The Farm Bill Conference Report, released on Monday December 11, protects the Supplemental Nutrition Assistance Program (SNAP), the critical investment that ensures nearly 40 million people who struggle against hunger in this country can afford to put food on their tables. SNAP, a key part of the farm bill, has long been our nation’s most powerful and effective anti-hunger program. On December 12, the Senate passed the bill by an overwhelmingly bipartisan vote of 87-13. The House followed the next day, passing the final agreement with a vote of 369-47. Senators Daines and Tester and Representative Gianforte all supported the final bill. This final farm bill is expected to be signed into law in the coming days.

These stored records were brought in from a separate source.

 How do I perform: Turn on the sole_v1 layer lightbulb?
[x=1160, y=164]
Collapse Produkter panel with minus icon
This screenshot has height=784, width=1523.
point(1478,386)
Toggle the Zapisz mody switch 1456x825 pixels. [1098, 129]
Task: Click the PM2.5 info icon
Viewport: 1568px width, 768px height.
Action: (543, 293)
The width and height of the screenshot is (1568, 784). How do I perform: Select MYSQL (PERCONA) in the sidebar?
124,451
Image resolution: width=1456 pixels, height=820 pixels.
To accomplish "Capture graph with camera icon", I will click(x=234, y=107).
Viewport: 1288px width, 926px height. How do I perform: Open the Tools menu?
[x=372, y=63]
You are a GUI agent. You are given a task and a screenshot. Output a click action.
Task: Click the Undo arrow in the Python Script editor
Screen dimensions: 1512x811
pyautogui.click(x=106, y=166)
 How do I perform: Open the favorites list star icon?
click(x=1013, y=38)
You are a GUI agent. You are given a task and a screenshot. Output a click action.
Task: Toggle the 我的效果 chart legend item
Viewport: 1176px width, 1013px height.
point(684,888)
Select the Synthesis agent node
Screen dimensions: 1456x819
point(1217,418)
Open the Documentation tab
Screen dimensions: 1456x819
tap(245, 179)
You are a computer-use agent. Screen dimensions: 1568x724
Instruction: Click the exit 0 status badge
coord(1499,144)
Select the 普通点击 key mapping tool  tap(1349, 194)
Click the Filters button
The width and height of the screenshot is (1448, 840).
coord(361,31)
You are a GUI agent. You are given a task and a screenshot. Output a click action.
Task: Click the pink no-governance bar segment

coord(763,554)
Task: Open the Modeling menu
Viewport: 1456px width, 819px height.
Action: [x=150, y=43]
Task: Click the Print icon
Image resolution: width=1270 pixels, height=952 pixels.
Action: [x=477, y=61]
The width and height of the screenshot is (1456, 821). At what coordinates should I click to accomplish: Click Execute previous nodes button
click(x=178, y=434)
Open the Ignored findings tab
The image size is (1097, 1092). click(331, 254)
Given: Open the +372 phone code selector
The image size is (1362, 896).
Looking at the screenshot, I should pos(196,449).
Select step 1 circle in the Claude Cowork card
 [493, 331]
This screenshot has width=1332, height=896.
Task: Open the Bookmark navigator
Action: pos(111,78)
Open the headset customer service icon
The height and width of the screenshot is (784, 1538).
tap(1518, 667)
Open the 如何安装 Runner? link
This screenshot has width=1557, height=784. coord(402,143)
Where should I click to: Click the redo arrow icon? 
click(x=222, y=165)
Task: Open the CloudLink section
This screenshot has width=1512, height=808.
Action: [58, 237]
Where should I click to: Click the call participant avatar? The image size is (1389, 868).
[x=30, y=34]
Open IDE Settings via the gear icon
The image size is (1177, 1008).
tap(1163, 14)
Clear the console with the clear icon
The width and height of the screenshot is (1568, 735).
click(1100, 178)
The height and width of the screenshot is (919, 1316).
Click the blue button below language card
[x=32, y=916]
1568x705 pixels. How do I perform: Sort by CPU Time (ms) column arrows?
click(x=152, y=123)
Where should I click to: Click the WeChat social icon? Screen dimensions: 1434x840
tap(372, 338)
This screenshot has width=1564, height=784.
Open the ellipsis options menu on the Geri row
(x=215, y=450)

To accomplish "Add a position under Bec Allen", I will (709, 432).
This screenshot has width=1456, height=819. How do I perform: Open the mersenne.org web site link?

Following the passage of the final farm bill agreement, the Montana Budget and Policy Center released the following statement:
“This agreement protects and strengthens SNAP, our country’s most effective anti-hunger program. The agreement ensures that SNAP will continue to help feed children and their parents, seniors, veterans, people with disabilities, and working people with low pay or inconsistent hours. SNAP will continue to help nearly 60,000 Montana households make ends meet and afford groceries each month.
We commend House and Senate negotiators for working together to continue the bipartisan tradition of protecting food assistance for Montanans and all Americans. We applaud Senators Daines and Tester, as well as Representative Gianforte, for their support of a final farm bill that rejects harmful amendments that would take away help from people who are struggling.”
What is in the final farm bill agreement?
- The new farm bill conference agreement reauthorizes SNAP and provides for modest improvements to program integrity and administration, such as protecting participant privacy and ensuring that states’ procedures don’t put undue burden on families causing them to lose access to food benefits.
- The agreement would also encourage and prioritize approaches to job training and other employment-related activities that are proven to be successful by the findings from evidence-based employment and training pilot projects that the 2014 farm bill established.
- The conference agreement rejected the House farm bill’s cuts and other harmful changes to SNAP that would have caused more than 2 million people to lose their benefits or face reductions.
- The conference agreement’s SNAP provisions are not entirely without flaws. The agreement includes a provision that would end bonuses to states that demonstrate significant improvements in program operations, and it doesn’t include changes that would strengthen access for those who can face difficulties participating, such as seniors and people with disabilities.